Abstract

Abstract Introduction: The administration of androgens prior to hypospadias surgery is recommended to enhance penile growth, improve neovascularization, and facilitate surgical correction, leading to improved cosmetic results. This study aimed to investigate the histological differences in neovascularization between hypospadiac patients who received preoperative testosterone and those who did not. Materials and Methods: A total of 33 boys aged 1–5½ years with anterior, medial, posterior penile or scrotal hypospadias were included in the study. Eighteen patients (Group A) received testosterone at a dosage of 25 mg intramuscularly every 4 weeks for 2–4 doses, with a maximum dose of 100 mg, as directed by an endocrinologist. Fifteen patients (control Group B) underwent hypospadias repair without androgen stimulation. During surgery, tissue samples were obtained from the prepuce and urethral plate (if possible). The samples were stained using immunohistochemical methods with anti-CD31 and anti-VEGF (Vascular Endothelial Growth Factor) antibodies. The number of microvessels with CD31 index and the intensity of VEGF expression in vessels, positive cells, and stroma were evaluated.
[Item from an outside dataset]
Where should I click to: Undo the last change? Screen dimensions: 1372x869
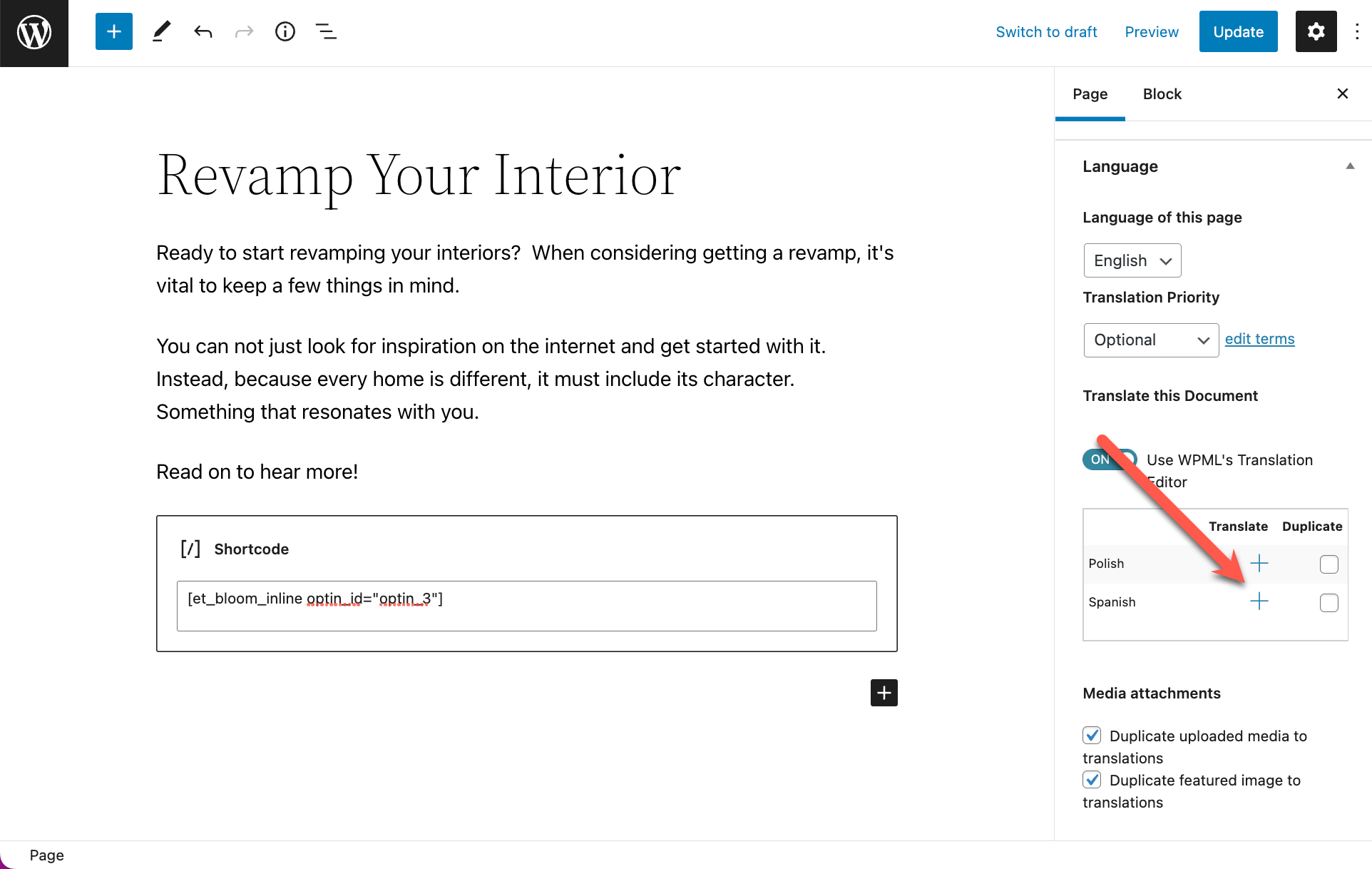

Results: The microvessel count with CD31 index and the expression of VEGF in vessels and positive cells were significantly higher in hypospadiac patients who received preoperative testosterone compared to the control group (P < 0.001). Conclusion: These findings suggest that preoperative testosterone administration may enhance neovascularization in hypospadiac patients and should be considered in preoperative treatments, especially when using prepucial flaps. Further studies are needed to elucidate the role of vascularity in surgical repair and to validate these findings.